# Given problem
Edit the lines below, replacing each "Image resolution" with "Screen size" and leaving everything else as it is. Leave the pictures out of your answer.

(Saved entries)

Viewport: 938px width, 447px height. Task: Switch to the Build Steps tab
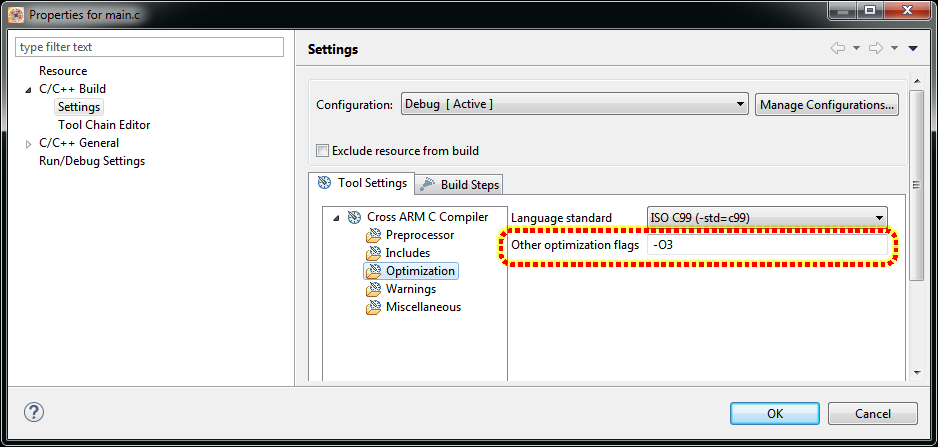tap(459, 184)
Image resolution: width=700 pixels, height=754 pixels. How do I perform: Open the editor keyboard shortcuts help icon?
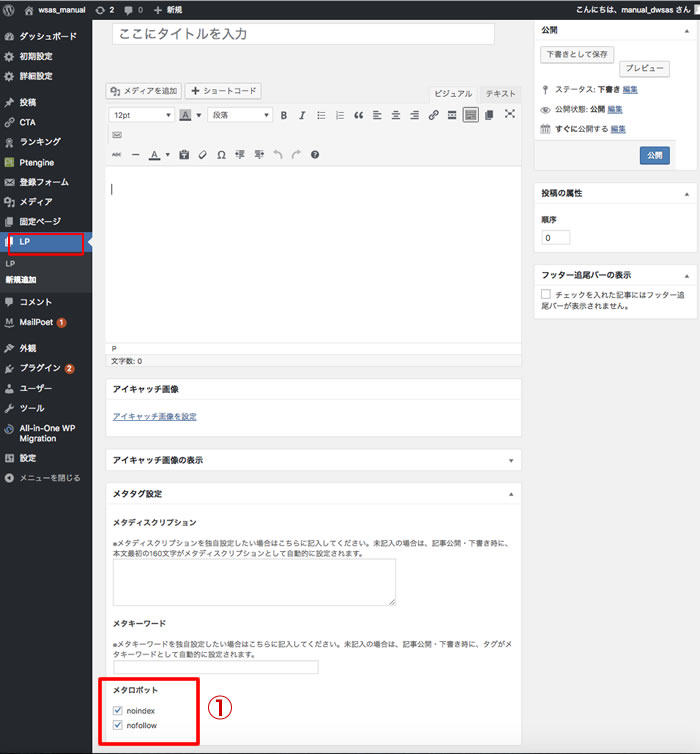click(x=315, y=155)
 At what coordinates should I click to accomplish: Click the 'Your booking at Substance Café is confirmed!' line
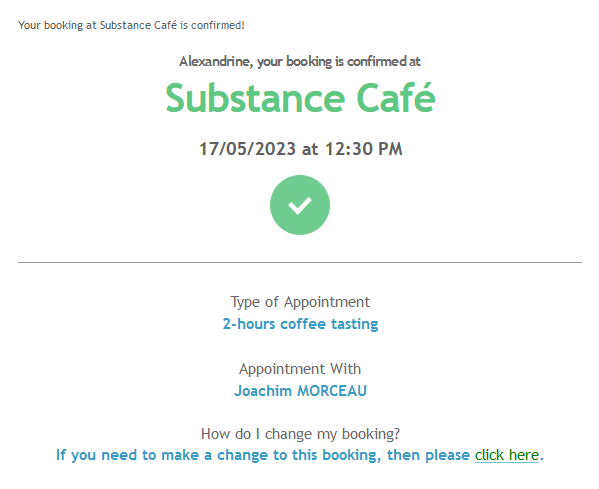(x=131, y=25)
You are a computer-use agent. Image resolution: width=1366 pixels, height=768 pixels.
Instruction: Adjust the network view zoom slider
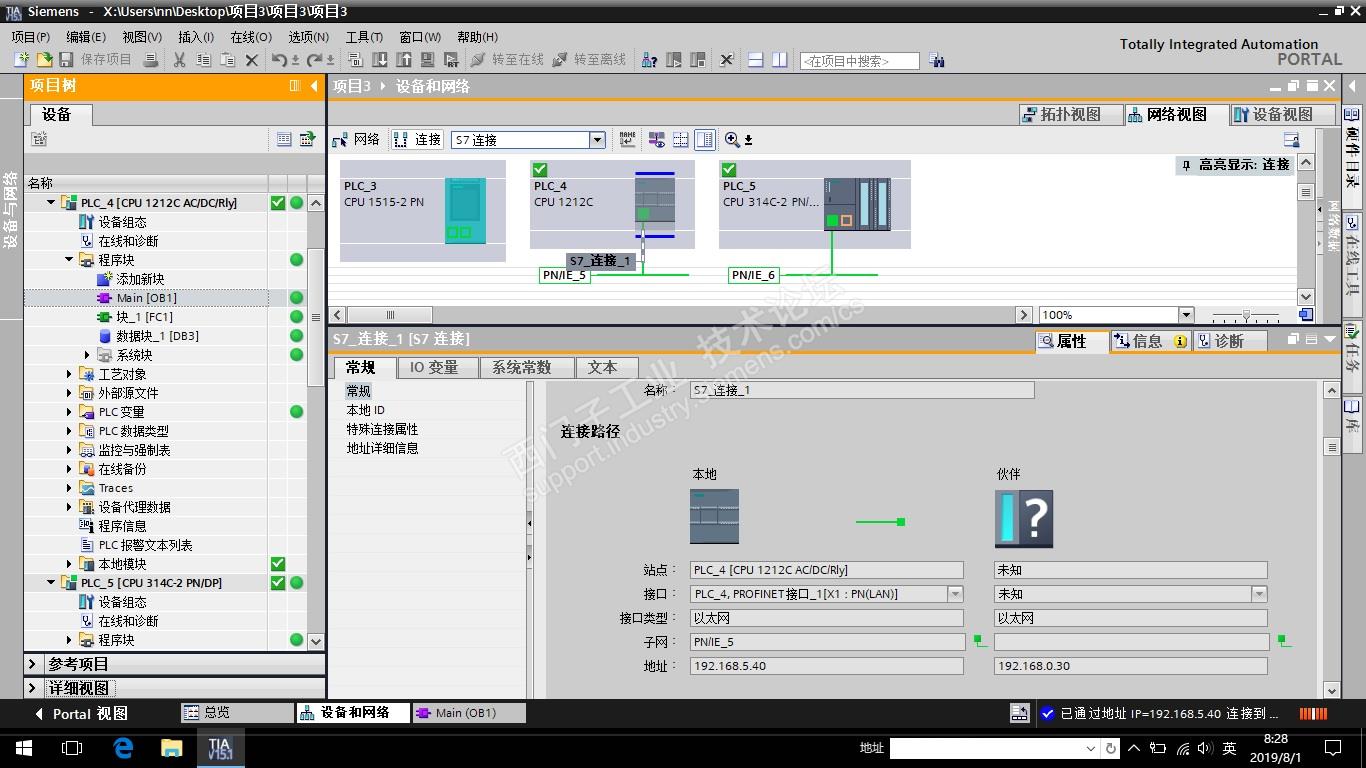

# Final result
Viewport: 938px width, 447px height. Task: Switch to the Build Steps tab
tap(459, 184)
Screen size: width=700 pixels, height=754 pixels. How do I perform: Open the editor keyboard shortcuts help icon?
click(x=315, y=155)
 At what coordinates should I click to accomplish: Click the 'Your booking at Substance Café is confirmed!' line
(x=131, y=25)
You are a computer-use agent. Screen size: width=1366 pixels, height=768 pixels.
Instruction: Adjust the network view zoom slider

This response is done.